Web Scraping with Html.Table in Power Query

The older I get, the more consistently I encounter things that make me feel old. And it’s not just the usual things, like those damned kids on my lawn. It’s things like technology. And sometimes it’s things like new features in Power BI.

Let’s take, for example, the new “from web” experience that was introduced in Power BI Desktop over the summer, and which is generally available (out of preview) this month. This is a cool feature that at first glance looks pretty straightforward, but it caused me no end of problems.

I started off by reading the available information:

When it became clear that I wasn’t going to be able to do what I needed with only the UI, I started looking into the Power Query functions being used in the query created by the UI. The code in my PBIX file didn’t make any sense to me, so I look in more places, like:

And still, I couldn’t quite figure out how to solve my problem. I was frustrated and annoyed , not just because I couldn’t do what I needed, but because I was convinced that there was some simple, easy thing that I was missing.

And I was right.

This brings me back to feeling old.

When I was your age[1], we only had one HTML tag, and it was <marquee> and we were glad to have it. We didn’t need any of those fancy stylesheets that kids these days have cascading all over the place, because we had H1 and H2 and that was more than enough for any page we could think of.

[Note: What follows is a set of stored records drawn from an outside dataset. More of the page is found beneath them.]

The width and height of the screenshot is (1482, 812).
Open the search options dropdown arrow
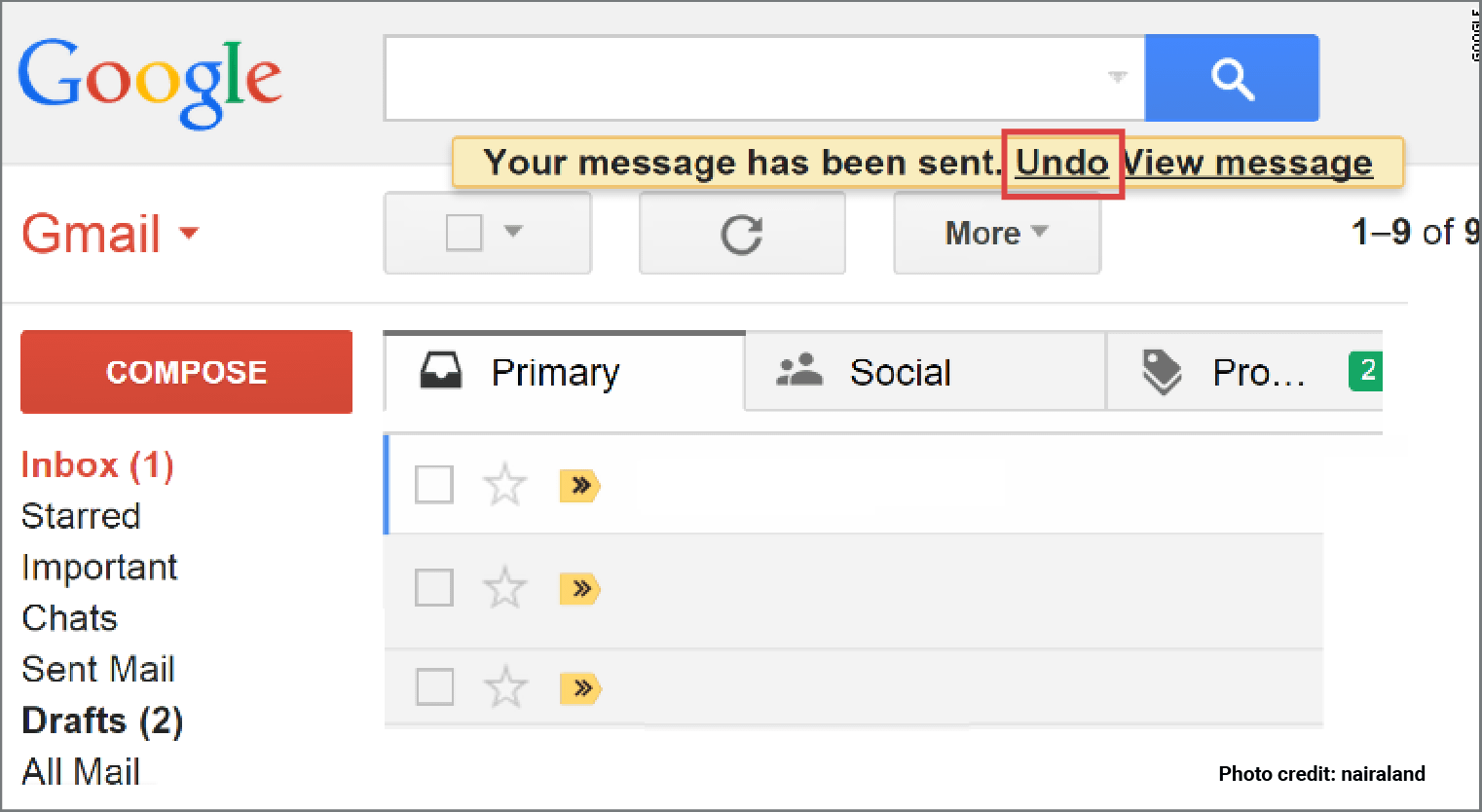click(x=1116, y=78)
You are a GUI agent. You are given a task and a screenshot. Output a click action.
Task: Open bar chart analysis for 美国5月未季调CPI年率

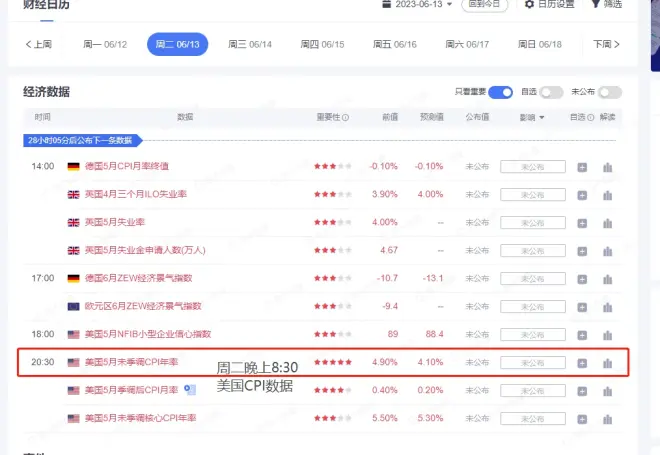click(607, 362)
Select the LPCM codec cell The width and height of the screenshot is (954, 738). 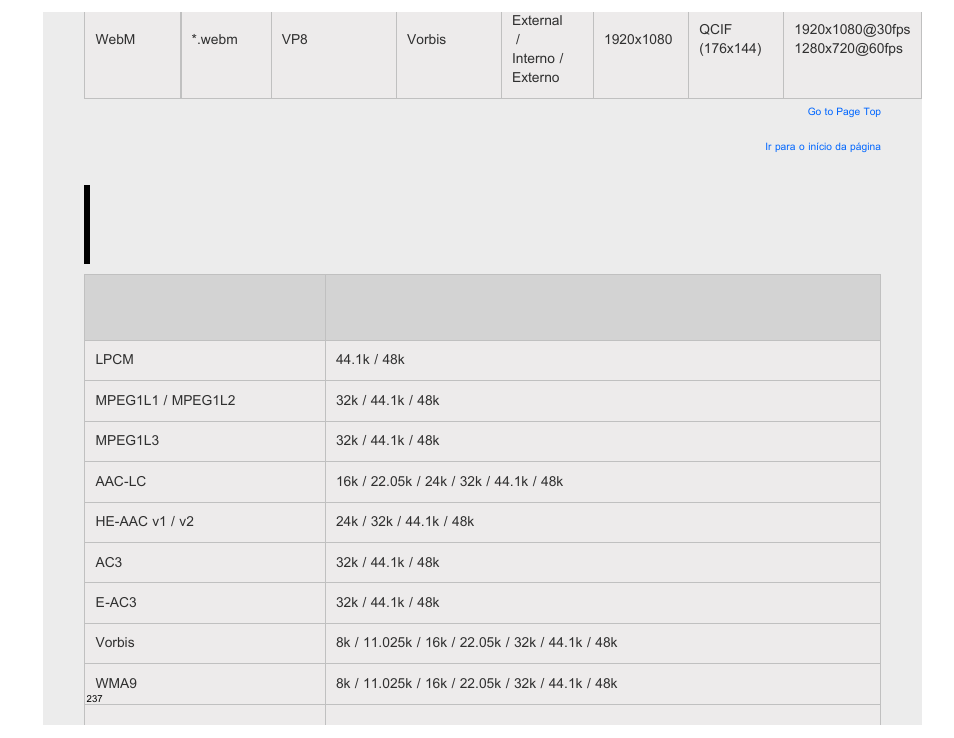(x=205, y=360)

All pretense aside, I didn’t know that CSS selectors existed before I started trying to use the Html.Table function in Power Query, and that was a real problem. The inline help mentioned CSS selectors in the function description, but without more prior knowledge and context, this wasn’t helpful to me. At all. So I asked for help.

One of the developers on the Power BI team took the time to listen to what I was trying to accomplish, and gave me the code that I’d been so consistently failing to write on my own[2]. Once I had something simple that worked, I was able – with a little more research and some reformatting – to build the queries that I needed, but I don’t think I could have done it without that help.

So, working under the assumption that I’m not the only old guy out there who knows data pretty well, but hasn’t kept up to date on web technologies like CSS, I wanted to share the story and the code.

Here’s the pattern I was trying to implement. This is a relatively common pattern in my experience, although the details are different each time:

  1. Extract a set of links and related data from a parent web page
  2. For each of the links extracted from the parent, extract a set of data from the child web page, where each of the child pages has a consistent format
  3. Use the data from the parent and the child pages to build a data set for reporting and analysis

The specific solution I needed to implement was this:

  1. Extract album name, release date, song names, and links to the individual song lyric pages, from this page: https://www.azlyrics.com/m/manowar.html
  2. Extract the lyrics from each individual song page, like this one: https://www.azlyrics.com/lyrics/manowar/fightingtheworld.html
  3. Perform mission-critical analysis on the lyrics.[3]

Let’s take a look at my learning process step by step.

I started off by using the UI, stepping through the new “From web” experience in Power BI Desktop. I knew that this wouldn’t give me everything I needed – you can’t get the URLs behind a link, you can only get the text – but I hoped it would give me a starting point.

from web

It gave me this:

Editor

I’m sharing this query as an image and not as text because I want to highlight one of the challenges I faced: the formatting. Because the Html.Table function accepts a complex parameter, I needed to “pretty format” it before I could visually parse it and compare the specific syntax to the available help, and to the source of the web page I was trying to use as a data source.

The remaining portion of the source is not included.